Values are presented as mean±standard deviation or number (%).

SBP, systolic blood pressure; GCS, Glasgow Coma Scale; FAST, focused assessment with sonography for trauma.

a) Due to the small number of FAST performed, it was not feasible to draw any conclusion regarding the association between positive FAST result and splenectomy.

b) Free intraperitoneal fluid in trauma patients.

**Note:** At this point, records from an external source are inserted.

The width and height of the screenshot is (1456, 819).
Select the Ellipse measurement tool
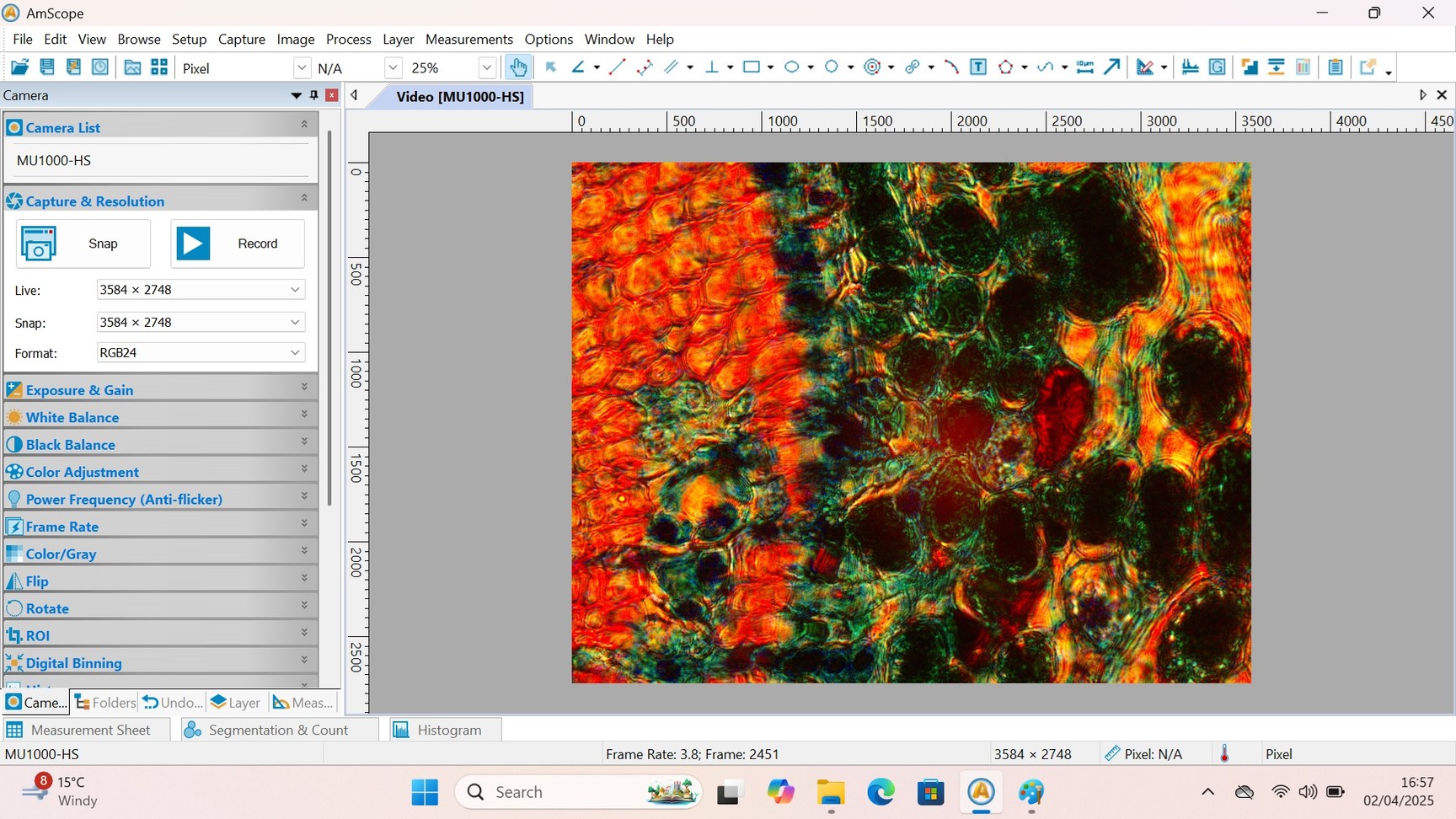(x=791, y=67)
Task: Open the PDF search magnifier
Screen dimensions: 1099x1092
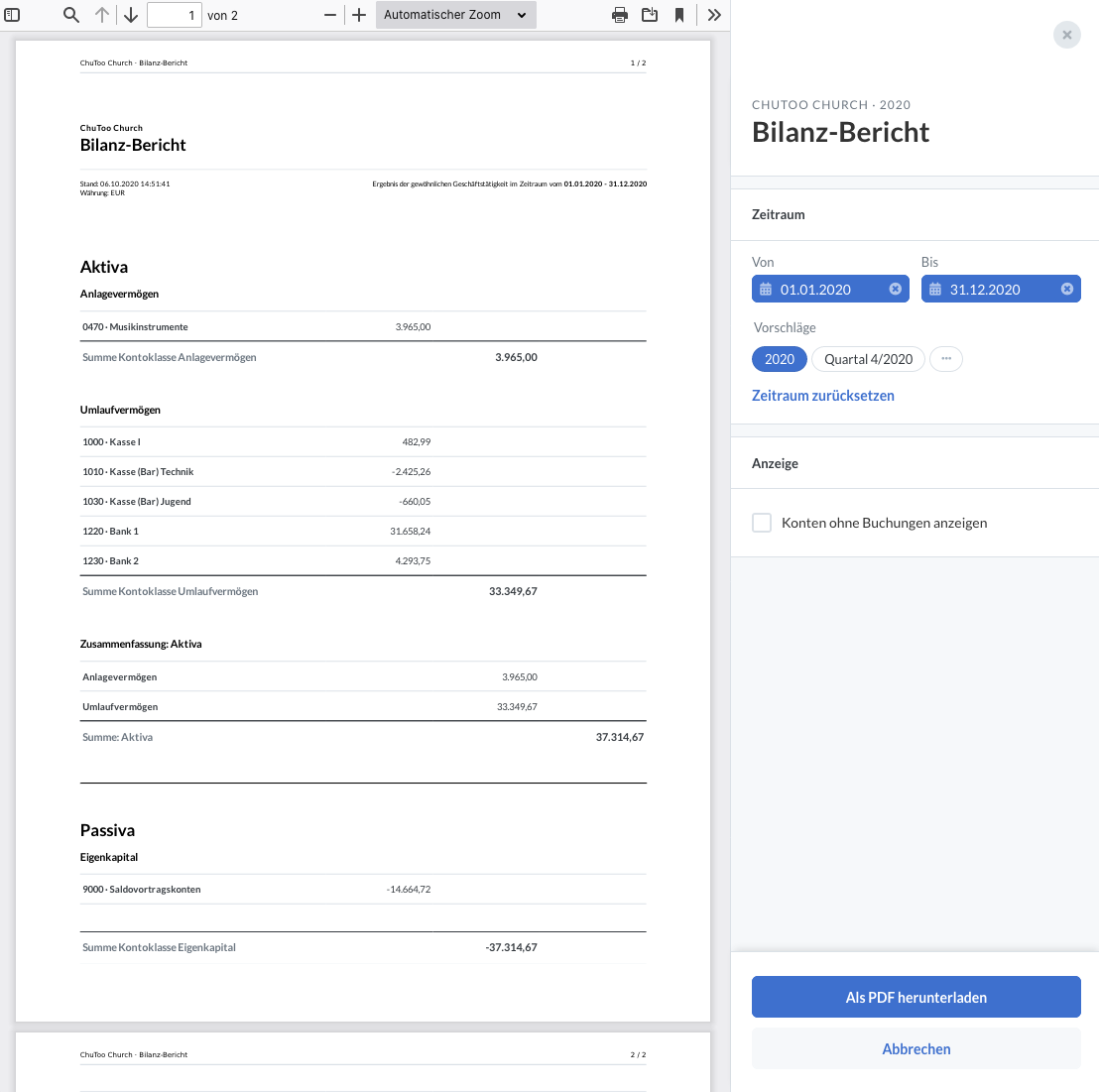Action: [71, 15]
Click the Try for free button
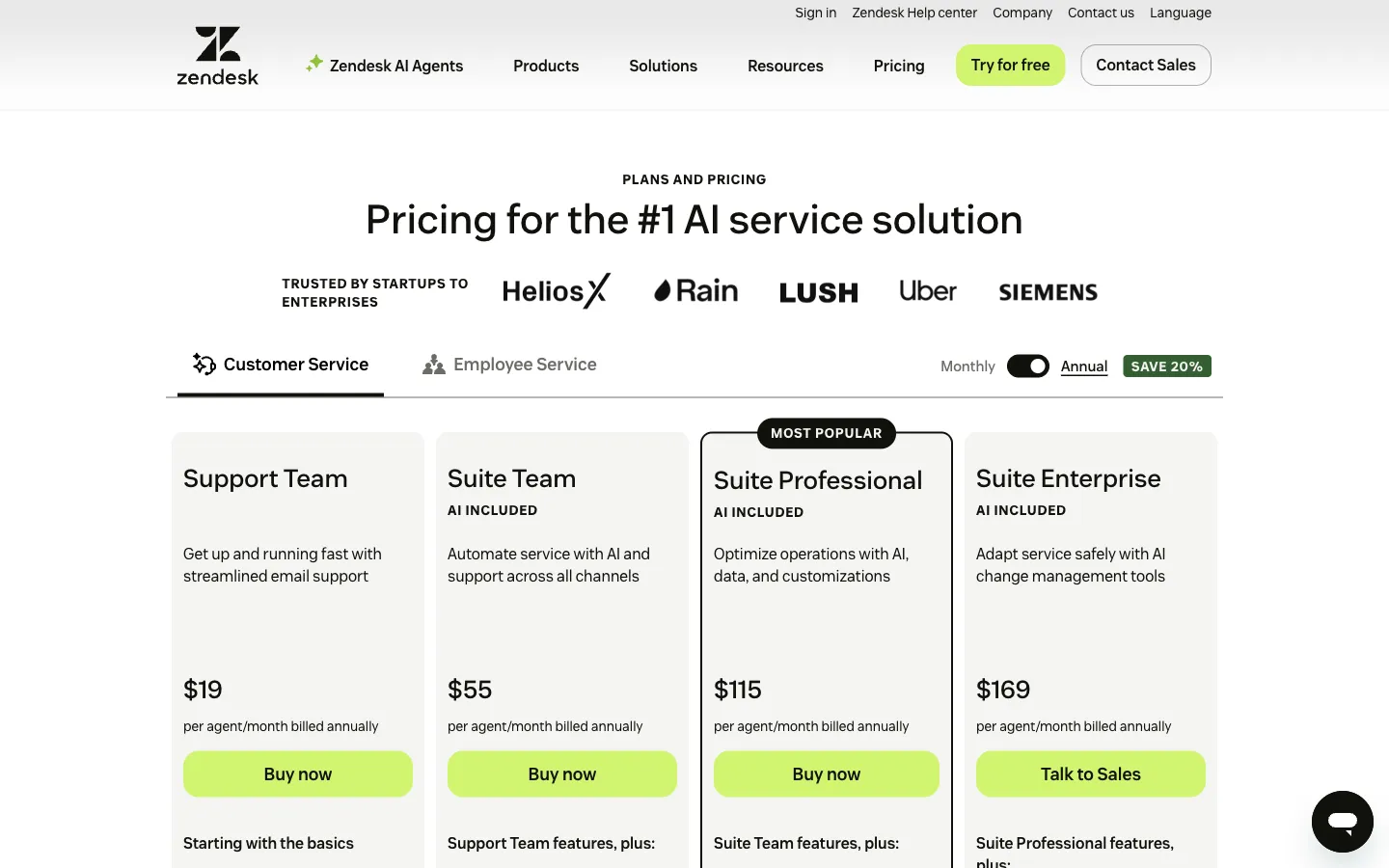The height and width of the screenshot is (868, 1389). coord(1011,65)
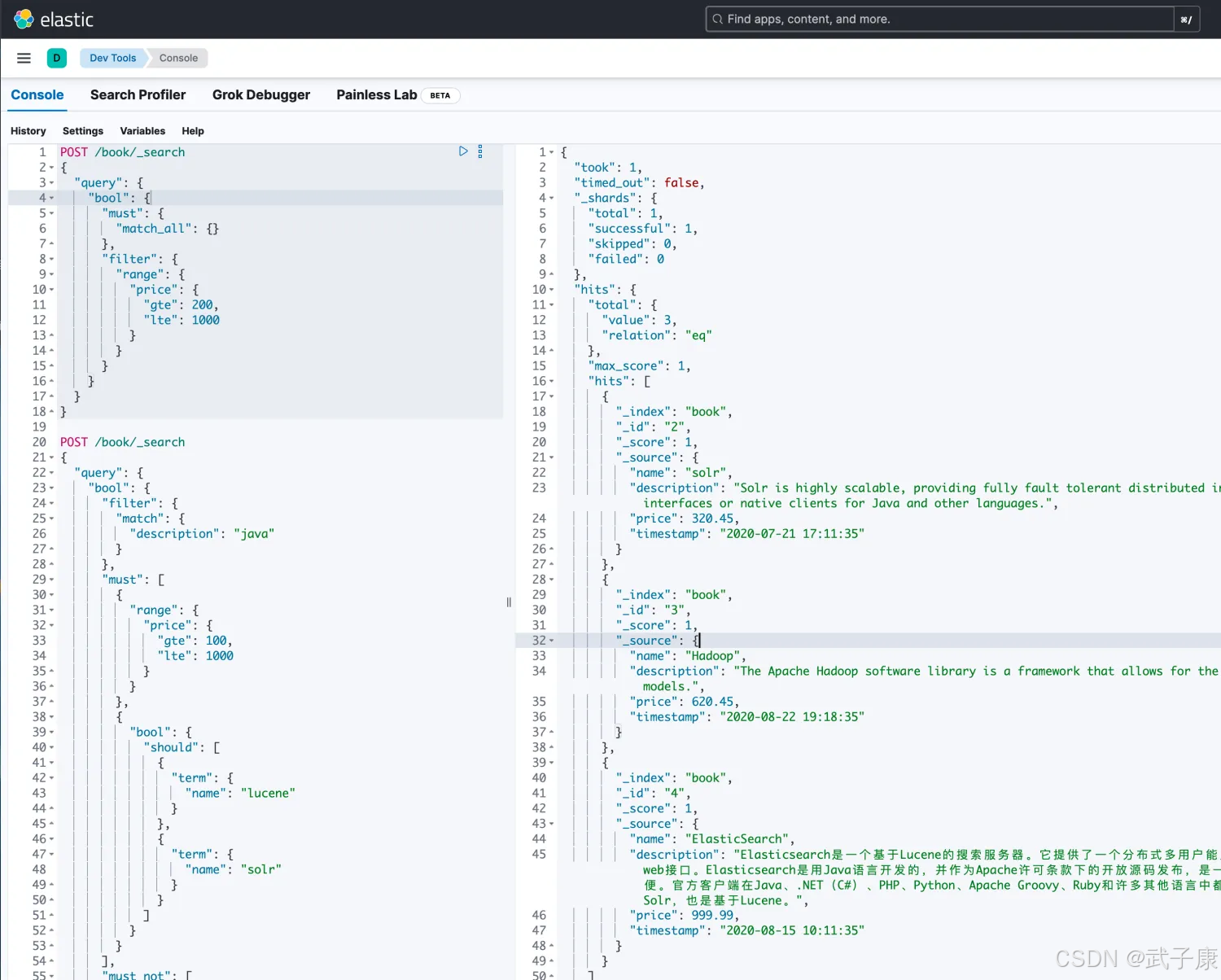The width and height of the screenshot is (1221, 980).
Task: Click the search magnifier icon
Action: (717, 20)
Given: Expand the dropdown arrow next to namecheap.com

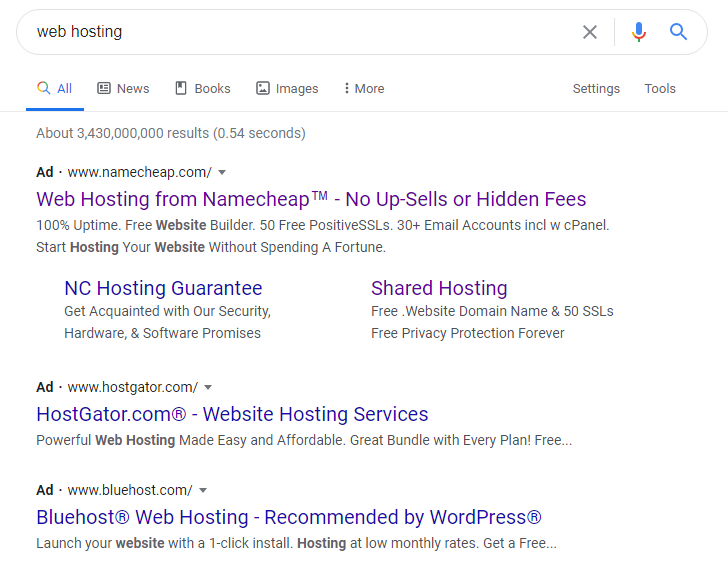Looking at the screenshot, I should 222,173.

c) Computed tomography finding revealed active bleeding.

Table 2.
Multivariable logistic regression analysis
Variable Odds ratio 95% Confidence interval  P-value
SBP <90 mmHg 3.353 0.666–16.894 0.143
GCS score <13 0.737 0.100–5.417 0.764
Computed tomography (+) 4.909 4.909–17.395 0.014
Splenic laceration grade ≥4 2.252 0.671–7.550 0.189
Injury Severity Score >15 6.831 0.726–64.236 0.930

SBP, systolic blood pressure; GCS, Glasgow Coma Scale.